Joe is back with a new CD, Joe’s Rock, and the title should be a tipoff that he hasn’t made big changes in his sound. That includes his vocals, which continue to be a low, endearing growl that fits his musical personality. The ten songs again are basically a back-to-basics guitar jam session as Joe takes 12-bar structures that are as old as the first electric guitar, and hangs some lyrics on them, adding generous guitar and harp solos–often doing several to include slide, harp- and straight up guitar that will sometimes pay homage to a particular noteworthy favorite. Throughout, his solos are antiseptically clean and almost restrained; some effort went into cleaning up these tracks, which are played by Joe with only drum accompaniment.

Things get underway with “Have a Good Time,” an exercise in fun and guitar that finds Joe singing about discovering that they won’t allow rock ‘n’ roll in hell, so he ends up trying Saint Peter, who wouldn’t let him in either. In between his quicksilver lead licks, this tune may be the only one on the disc that has a vocal bridge. “They Call It Noise” kicks off with a Chuck Berry intro and the rest of the way, it is a Keith Richards clinic as he complains about his neighbors that don’t like his loud practicing.

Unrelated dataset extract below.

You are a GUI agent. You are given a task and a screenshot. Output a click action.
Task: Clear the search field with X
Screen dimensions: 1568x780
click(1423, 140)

Halfway through, he whips through some slick slide work and nice harp, here as elsewhere, Joe packs plenty of action into a three minute cooker.

“Beach Bar Blues” is just that, rolling, Muddy-Waters-style, with a nice vocal turn and slide break. Next up, “Loud Party Music” uses the riff from the Zep’s “Whole Lotta Love” to lead off each verse. Joe’s lyrics score with “Teenager Livin’ at Home,” describing his idyllic, hedonistic existence, able to “Talk all I want on the phone/ Eat my kind food/ Walk around in the nude.”

The program is full of up-tempo boogies that give Joe a chance to shift to the upper box on his fretboard, like “Gotta Love That Rock and Roll,” “There’s a Party Goin’ On!” and “Rock and Roll is Here to Stay.” Perhaps one of the most fun of all is the program closer, “Alfalfa Sprouts,” to a familiar riff that has launched a hundred delta blues workouts, Joe sings about how “There’s no doubt/I can’t live without/My alfalfa sprouts.” The boogie continues for six minutes, through a brief bass solo, and a nice, understated and clean guitar break. The kind of licks that are an Indian Joe specialty on Joe’s Rock.